Golf For Women - Babe Didrickson - Early Woman Pioneer

When you're learning about something new, it's easy to feel overwhelmed by the sheer amount of relevant information available. This informative article should help you focus on the central points.

Is everything making sense so far? If not, I'm sure that with just a little more reading, all the facts will fall into place.

The history of women who played golf is a rich and long one. Golf for women is recorded back in to the 1600's. In fact, it is believed that Mary, Queen of Scots, was the source for the name of caddy because she called them cadets. During her reign, the most famous golf course in the world, St. Andrews, was created. However, formal ladies golf clubs wouldn't start to be formed until the mid to late 1800's. The sport has grown dramatically. There are leagues, clubs, and competitions for men, ladies, and children.

One of the most recent ladies amateur golf organization is the Executive Womans Golf Association.

Many famous athletes have known acclaim in the sport of golf, but one of the earliest and most colorful, was Babe Didrikson Zaharias, a superb athlete and colorful pioneer in women's golf.

Thought by many to be the number one all time female athlete and golfer, Babe was also successful in basketball, track and field. Born Mildred Ella Didrikson, she was one of seven children in a family of immigrants from Norway. Babe grew up in Port Arthur, Texas, a coastal oil town near Louisiana, and Beaumont, a nearby city. There is a museum dedicated to her in Beaumont. Babe was born on June 26, 1911. Though she became one of the most famous winners in golf for women, she did not start the sport until 1935, when she was twenty-four years old.

In her first professional tournament, Babe was paired with George Zaharias. They were married eleven months after their meeting at the Los Angeles Open in 1938. She was the leading female golf celebrity and player of the 1940's and 1950's. There is still an annual tournament named after her.
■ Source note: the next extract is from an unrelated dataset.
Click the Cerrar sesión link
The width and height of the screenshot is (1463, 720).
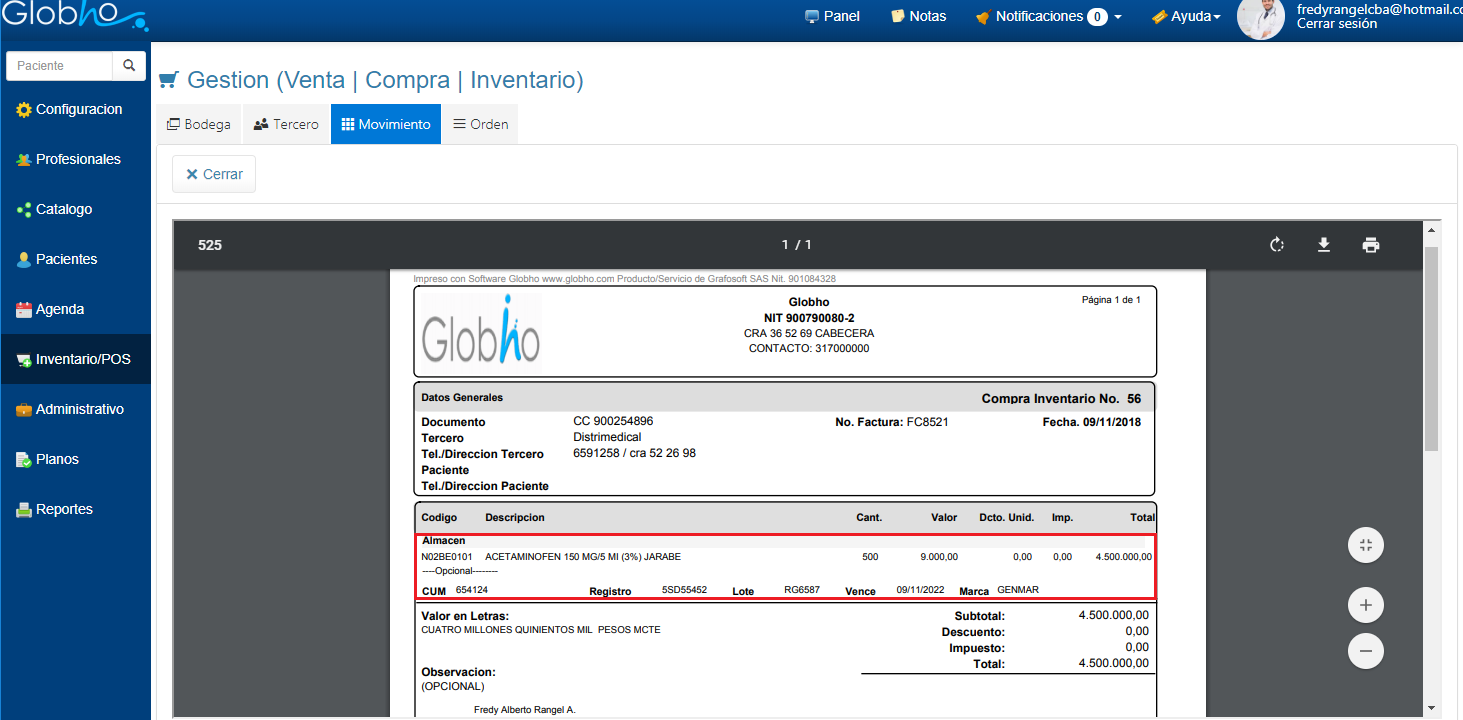[1336, 24]
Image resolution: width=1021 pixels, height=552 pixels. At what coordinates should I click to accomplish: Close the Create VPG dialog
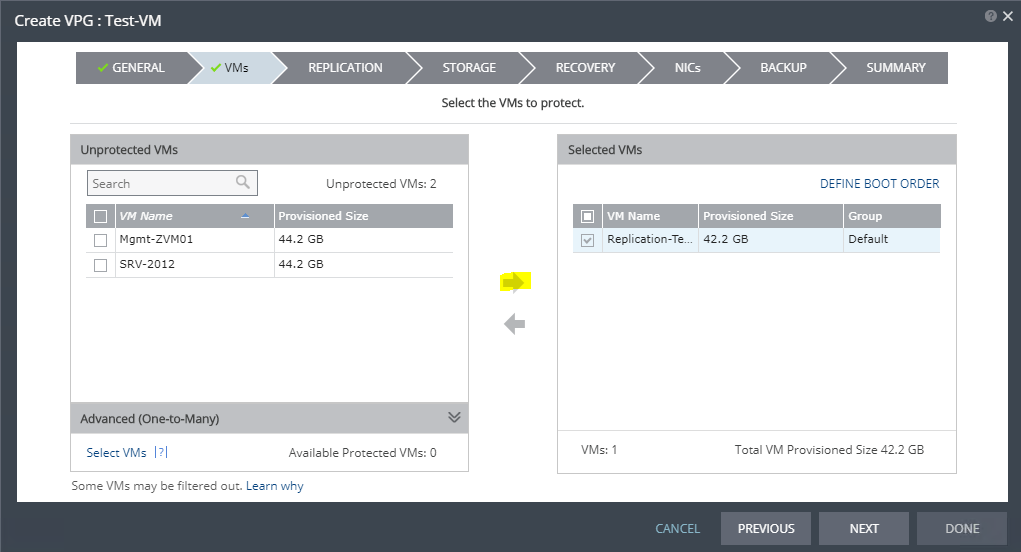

She accomplished something that no other golfer had ever done. Babe won seventeen women's amateur victories in a row. By 1950, Babe had won every competitive golfing title of her time. In fact, during her golfing career, Babe won eighty-two tournaments.

Babe Zaharias was the first woman golfer to qualify repeatedly for men's events notably at the Phoenix and Tucson Opens. 1951 brought her a place in the Hall of Fame of Women's Golf. The United States Golf Association awarded her their highest honor, the Bob Jones Award, in 1957. In 1977, she was inducted into the LPGA Hall of Fame at its inception. Still acknowledged for her outstanding abilities in the arena of golf, Babe once said about her golf swing, "It's not enough to just swing at the ball, you've got to loosen your girdle and let 'er fly." And let 'em fly, she did.

Is there really any information about Golfing Sport that is nonessential? We all see things from different angles, so something relatively insignificant to one may be crucial to another.